Visionnaire de l'invisible
La littérature
Le mystère du mal - Benoit XVI et la fin des temps
Georgio Agamben
(Bayard - 2017)
Le mystère du geste révolutionnaire de Benoît XVI
Pourquoi G. Agamben, un des philosophes contemporains les plus novateurs a intitulé sa recherche sur le geste de Benoît XVI qui renonça à sa charge : ‘Le mystère du mal, Benoît XVI et la fin des temps’ paru chez Bayard ?
Le pape a présenté sa démission au collège des cardinaux en évoquant une diminution de la vigueur de son corps et d’une infirmité de sa personne. La vraie raison de sa démission, « selon des sources anciennes nous informent que la vraie raison était à chercher dans son mépris ‘pour les actes de prévarication et de la simonie de la cour’ » (p 10) « Benoît XVI, a choisi de n’user que du pouvoir spirituel, de la seule manière qui lui semblait possible, c’est-à-dire en renonçant à l’exercice du vicariat du Christ. De cette façon, c’est l’Eglise même qui a été mise en question jusqu’à ses racines. » (p 14)

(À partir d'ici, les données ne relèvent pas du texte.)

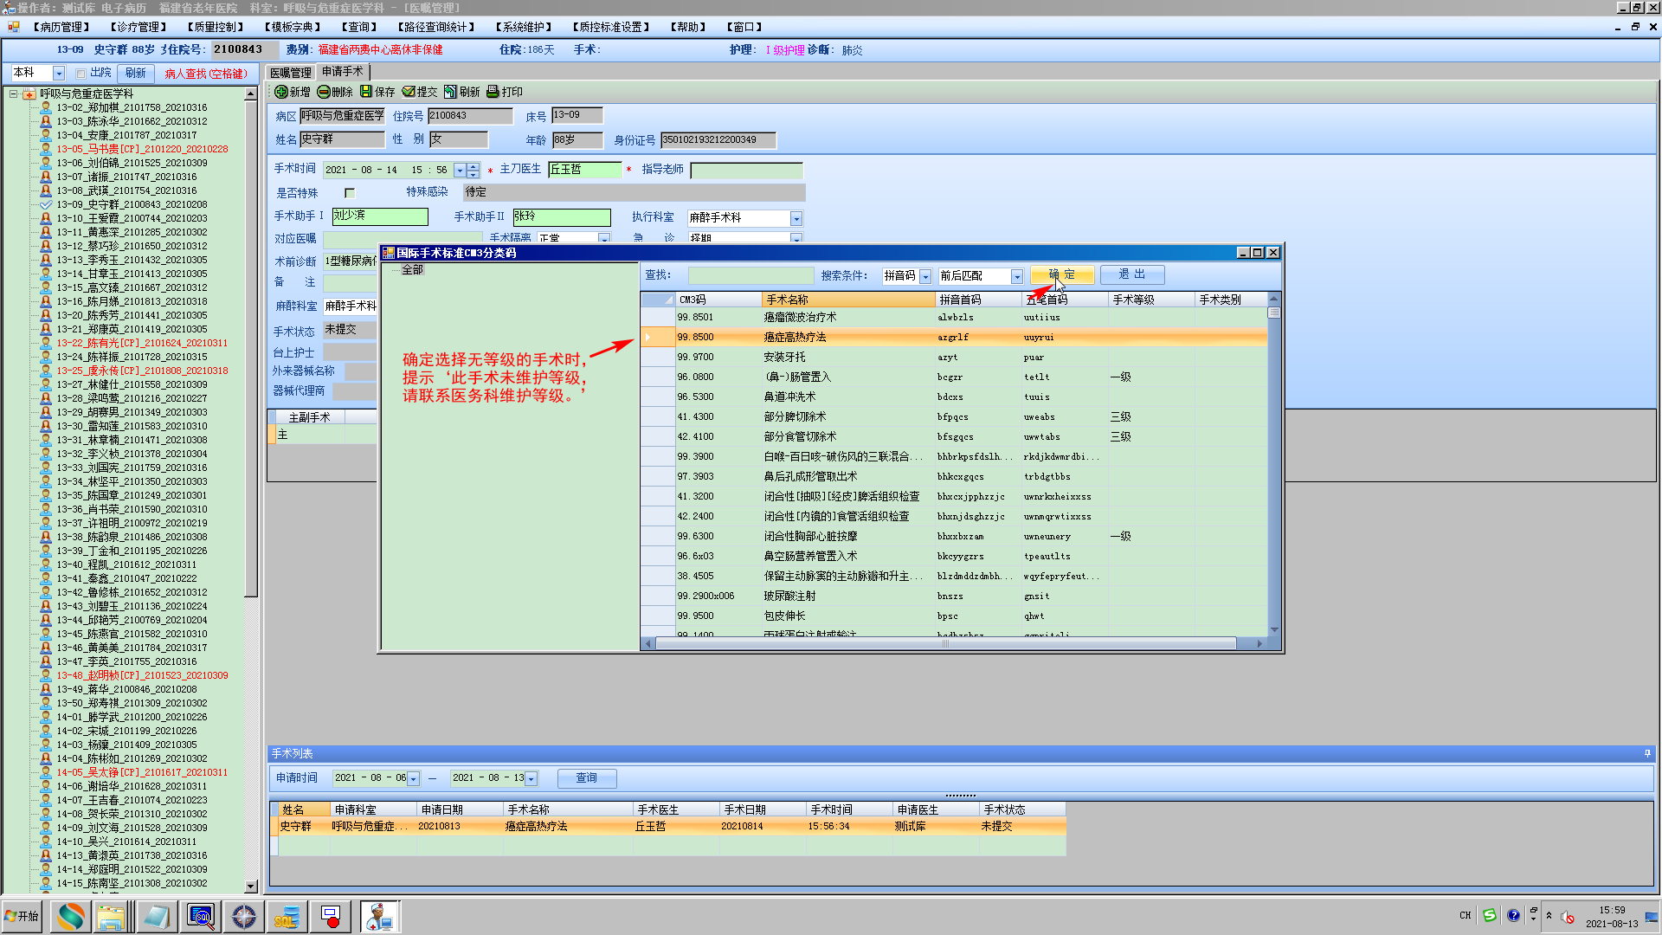Click the 查询 query button in surgery list
This screenshot has width=1662, height=935.
click(x=587, y=778)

La démission du pape n’a pas été bien comprise car aujourd’hui les pouvoirs ont perdu toute conscience de la légitimité et on pense qu’on résout les problèmes que par l’action du pouvoir juridique. Nous prenons conscience que ce n’est pas en multipliant les lois que le vivre ensemble déjà bien complexe peut s’améliorer.
Comprendre le geste du pape
Le geste du pape ne peut se comprendre que si on se rapporte à la conception que le pape lui-même se faisait de l’Eglise. Le théologien Joseph Ratzinger, à l’âge de 30 ans, avait publié un article ‘Considérations sur le concept d’Eglise du théologien Tyconius’ : Le corps de l’Eglise a deux côtés ou aspects : un côté ‘gauche’ et un côté ‘droit’, un côté coupable et un côté béni, qui constituent pourtant un corps unique. Le corps de l’Eglise comprend en soi aussi bien le péché que la grâce. Alors qu’Augustin distinguait Jérusalem et Babylone, Tyconius ne pense pas qu’il s’agissait de deux cités mais que l’Eglise est en même temps Jérusalem et Babylone. L’Eglise est une seule cité avec deux côtés. Selon Ratzinger, l’Eglise, jusqu’au jugement universel, est à la fois Eglise du Christ et Eglise de l’Antéchrist (qui n’est pas Satan mais les hommes pécheurs). « Dans l’état présent, les deux corps de l’Eglise sont inséparablement mêlés, mais ils se diviseront à la fin des temps. La séparation entre l’Eglise comme corps de l’Antéchrist et l’Eglise comme corps du Christ se produira à la fin des temps, lors de la seconde venue du Christ. Cette conception de l’Eglise peut paraître étrange mais elle révèle l’amour du Christ pour toute l’humanité. Il n’y a pas d’un côté les baptisés qui sont devenus exemplaires pour ceux et celles qui restent dans le péché mais tous sont aimés et sauvés par Jésus. Comme l’a affirmé Pierre le jour de la Pentecôte, l’Esprit-Saint repose sur chaque chaire.
L’Eglise au cœur de l’humanité
En faisant du christianisme un religion d’Etat, l’Eglise est tombée dans un rapport aux autres qui n’était plus animé par l’universalisme mais dans un rapport ‘inclusion – exclusion’.
Depuis, l’Eglise a tendance d’inclure ou d’exclure les humains et non d’être au cœur de l’histoire humaine en y insufflant la vérité, l’espérance et l’amour et servant les graines de justice que les hommes sèment dans leur monde. C’est en étant serviteur de l’humanité que l’Eglise prépare le retour de Jésus.
L’histoire de l’humanité peut être qualifié d’un drame historique dont le sort de l’humanité se joue à chaque instant. L’Eglise, au cœur de cette histoire attend et prépare le retour de Jésus-Christ. Le geste de Benoît XVI est à comprendre dans cette vision de l’histoire de l’humanité que Jésus va rassembler et purifié lors de son avènement.